Exercise set
1. Name the popular web frameworks that the CWE-352 text cites as having built-in CSRF protection features.
2. In the CWE-352 text, set down word for word the part that opens with the words containing "CWE-352: Cross-Site Request" and closes with "is Cross-Site Request Forgery (CSRF)?".

Reading text
++++++++

CWE-352: Cross-Site Request Forgery (CSRF)

Learn about CWE-352 (Cross-Site Request Forgery (CSRF)), its security impact, exploitation methods, and prevention guidelines.

What is Cross-Site Request Forgery (CSRF)?

• Overview: Cross-Site Request Forgery (CSRF) is a vulnerability where attackers trick a user into performing actions on a web application without their knowledge, by exploiting the application's inability to verify if requests come from the legitimate user.

• Exploitation Methods:

  • Attackers exploit this vulnerability by creating a malicious link or script that sends a legitimate request to the web application as the logged-in user.
  • Common attack patterns include embedding attack links in phishing emails or malicious websites, which automatically execute actions using the user's session.

• Security Impact:

  • Direct consequences include unauthorized actions being performed, such as changing user settings or initiating transactions.
  • Potential cascading effects involve broader account compromise or data manipulation if the attacker gains additional access.
  • Business impact can involve financial loss, reputational damage, and loss of customer trust.

• Prevention Guidelines:

  • Specific code-level fixes include implementing anti-CSRF tokens in forms and state-changing requests to ensure authenticity.
  • Security best practices involve requiring re-authentication for sensitive actions and using SameSite cookies to limit cross-origin requests.
  • Recommended tools and frameworks include using web security frameworks that provide built-in CSRF protection, such as OWASP CSRFGuard or CSRF protection features in popular web frameworks like Django, Rails, or Spring Security.

Corgea can automatically detect and fix Cross-Site Request Forgery (CSRF) in your codebase. Try Corgea free today.

Technical Details

Likelihood of Exploit: Medium

Affected Languages: Not Language-Specific

Affected Technologies: Web Server

Vulnerable Code Example

Python Example

from flask import Flask, request, jsonify

app = Flask(__name__)

@app.route('/transfer', methods=['POST'])
def transfer_money():
    # Vulnerable code: CSRF attack possible as there's no verification of the source of the request
    amount = request.form['amount']
    to_account = request.form['to_account']
    # Process the transfer...
    return jsonify({"status": "success", "amount": amount, "to_account": to_account})

Explanation

In this vulnerable example, the /transfer endpoint processes POST requests to transfer money without verifying the source of the request. This absence of verification allows an attacker to craft a malicious request from another site, causing an unwanted action on behalf of an authenticated user, leading to a CSRF attack.

How to fix Cross-Site Request Forgery (CSRF)?

Cross-Site Request Forgery (CSRF) is a type of attack that occurs when a malicious website or application causes a user's web browser to perform an unwanted action on a trusted site where the user is authenticated. The key to preventing CSRF attacks is to ensure that the request is coming from a legitimate source.

Fix Approach:

  1. CSRF Tokens: Implement CSRF tokens for state-changing requests. A CSRF token is a unique, secret, and unpredictable value that is generated by the server and sent to the client. The client must send this token back to the server with every state-changing request.

++++++++

Available data
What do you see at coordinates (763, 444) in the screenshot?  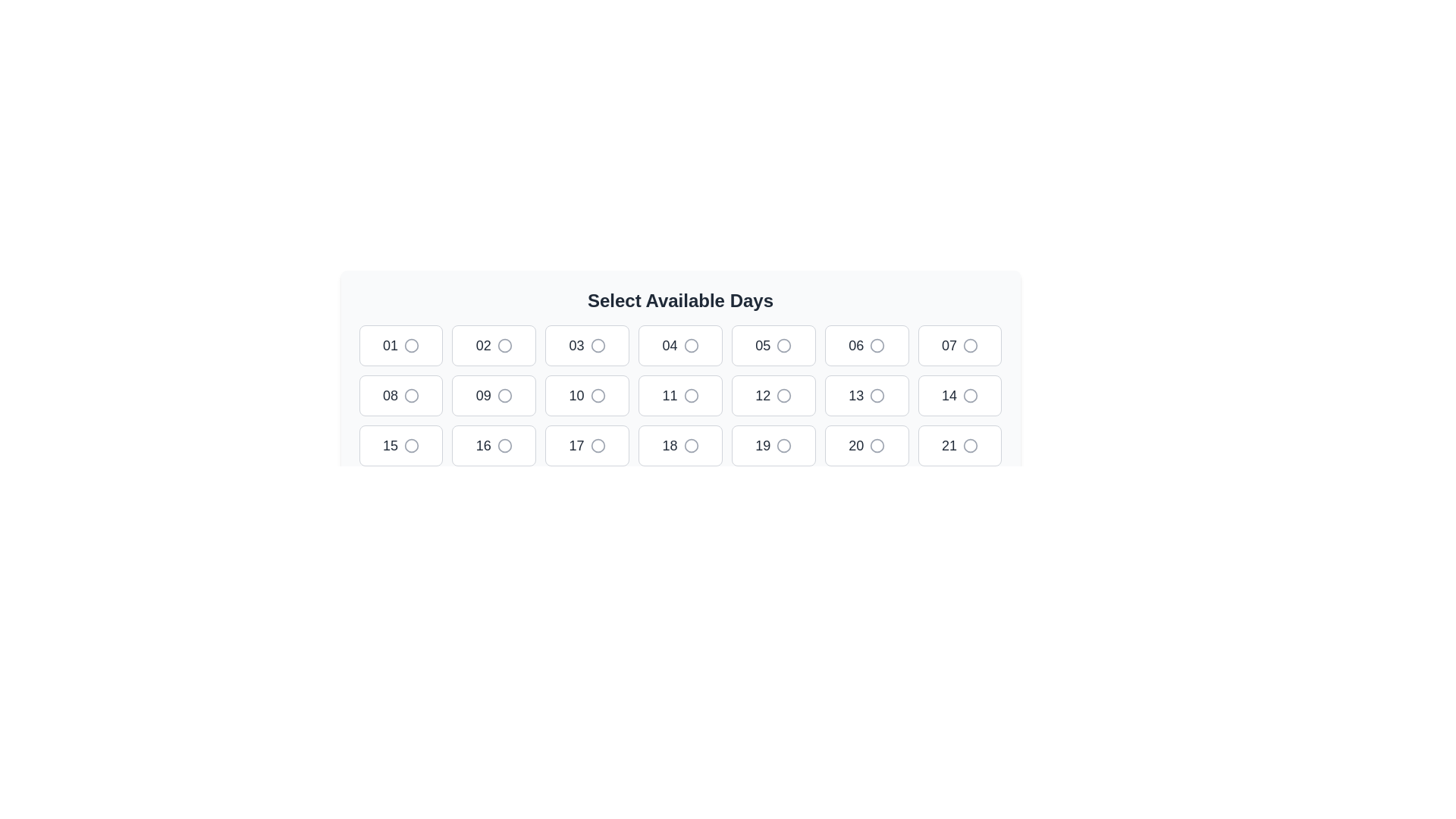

++++++++

Expected outputs
1. Django, Rails, Spring Security

2.
CWE-352: Cross-Site Request Forgery (CSRF)

Learn about CWE-352 (Cross-Site Request Forgery (CSRF)), its security impact, exploitation methods, and prevention guidelines.

What is Cross-Site Request Forgery (CSRF)?